We then used another three non-redundant RNA training sets to evaluate the prediction accuracy of DIRECT. The non-redundant RNA training set 2 contains all the representative high-quality structures of 147 classes with length from 50 nt to 120 nt. The homology sequence or structure between training and testing sets were removed to ensure that RNAs in the training and testing sets have no sequence and structural overlap. As shown in Additional file 1: Figure S3, DIRECT is 21%~ 95% and − 4%~ 60% more precise (positive predictive value) than mfDCA and plmDCA, respectively, for 1Y26, 2GDI, 2GIS, 3IRW, 3OWI, and 3VRS predictions. Taken together, these results suggest that DIRECT is able to improve RNA contact predictions by learning structure template from more known structures as in the RNA non-redundant training set.
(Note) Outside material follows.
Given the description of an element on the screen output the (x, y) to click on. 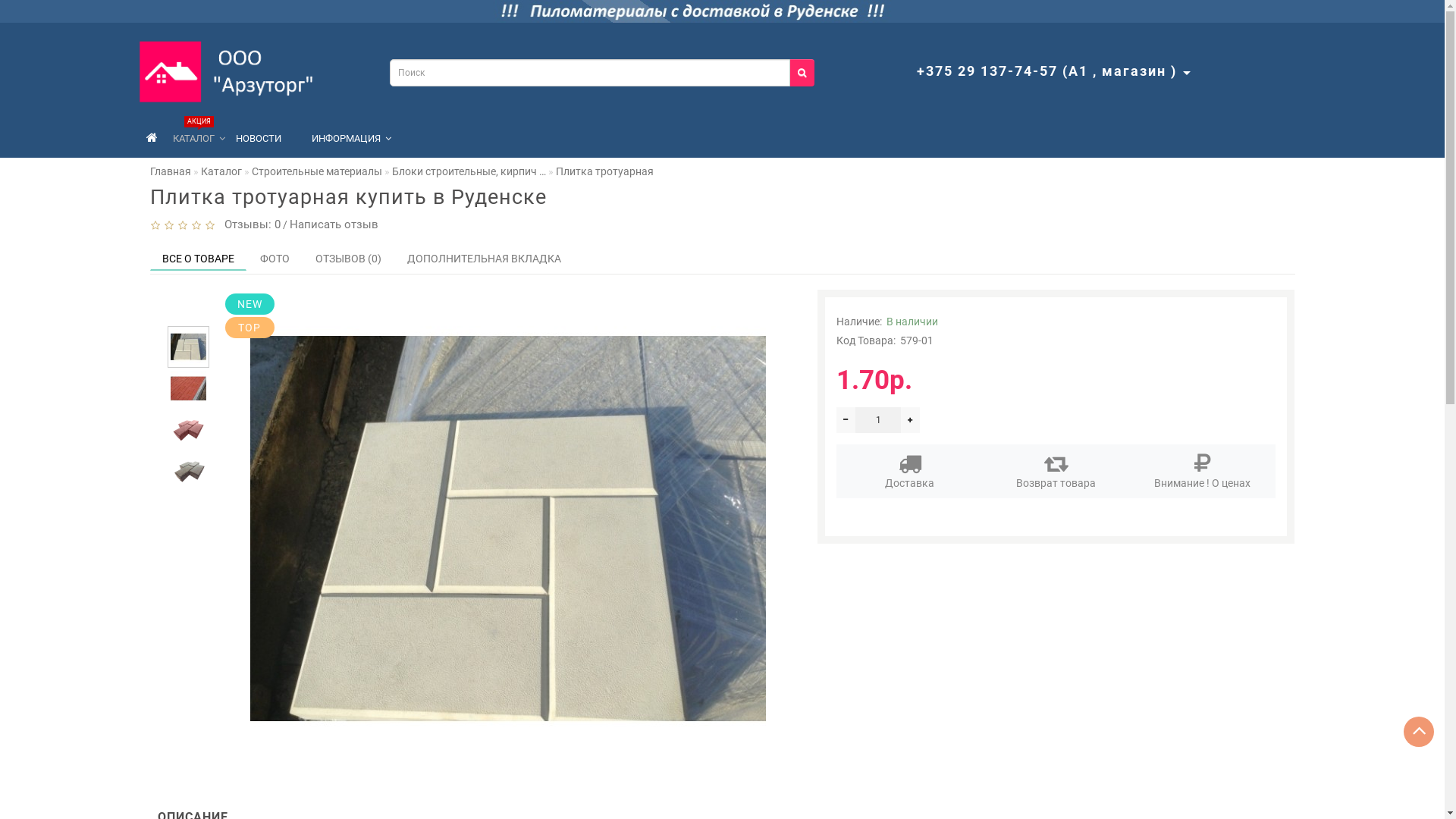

Another two non-redundant RNA training sets are as follows: (1) non-redundant RNAs with length from 50 nt to 120 nt without any riboswitch structure (training set 3 in Methods Section), and (2) all non-redundant RNAs without any riboswitch structure (training set 4 in Method Section). The results showed an average accuracy increase of 15 and 4% compared to mfDCA and plmDCA using training set 3, and 7 and 11% using the training set 4. The predictions clearly indicate that there are indeed generic and useful RNA structural features discerned by DIRECT that can improve contact prediction for a specific class of RNA.

DIRECT achieves reliable prediction of conserved contacts

The hypothesis of direct coupling analysis stipulates that co-evolving nucleotides in an RNA molecule may form intra-molecular contacts to support its structure and function. DCA thus aims to disentangle the direct pairwise couplings from indirect correlations of the sequence variations. While highly conserved contacts are critical for RNA structural stability and function, their detection by DCA may be difficult due to insufficient information on variations. To examine if DIRECT can improve the prediction in this case, we divided nucleotides into different types based on their conservation scores calculated by the ConSurf program [47]. The continuous conservation scores are first divided into a discrete scale of 9 grades and the predicted contacts are then classified into three categories: variable contacts (both nucleotides in grade 1–3), conserved contacts (both nucleotides in grade 7–9), and other contacts. As shown in Fig. 3, DIRECT improves the prediction for variable contacts in 1Y26, 2GIS, and 3IRW as well as other contacts in 1Y26, 2GDI, 2GIS, and 3OWI. Although slight improvements observed, it is clear that additional information beyond sequence variation and the structural template is required to achieve a reliable prediction for conserved contacts.

Discussion

Previous research suggests the number of sequences should be more than three times the length of the molecule for reliable contact prediction [28]. However, many RNA families do not satisfy this condition. While loosening the criterion for homology may result in more sequences, this approach inevitably leads to low accuracy in contact prediction. It remains challenging to extract evolutionary information from an insufficient number of sequences. To check if DIRECT can address the issue of insufficient sequences, we performed contact prediction on 5 target riboswitches using only 50 randomly chosen sequences. The lengths of the 5 RNAs range from 52 to 92 nucleotides and already exceed 50, the number of sequences used. The results in Additional file 1: Table S4 show that DIRECT outperforms DCA with an average increase of 12% in prediction precision suggesting that DIRECT can improve predictions even when the number of homologous sequences is insufficient.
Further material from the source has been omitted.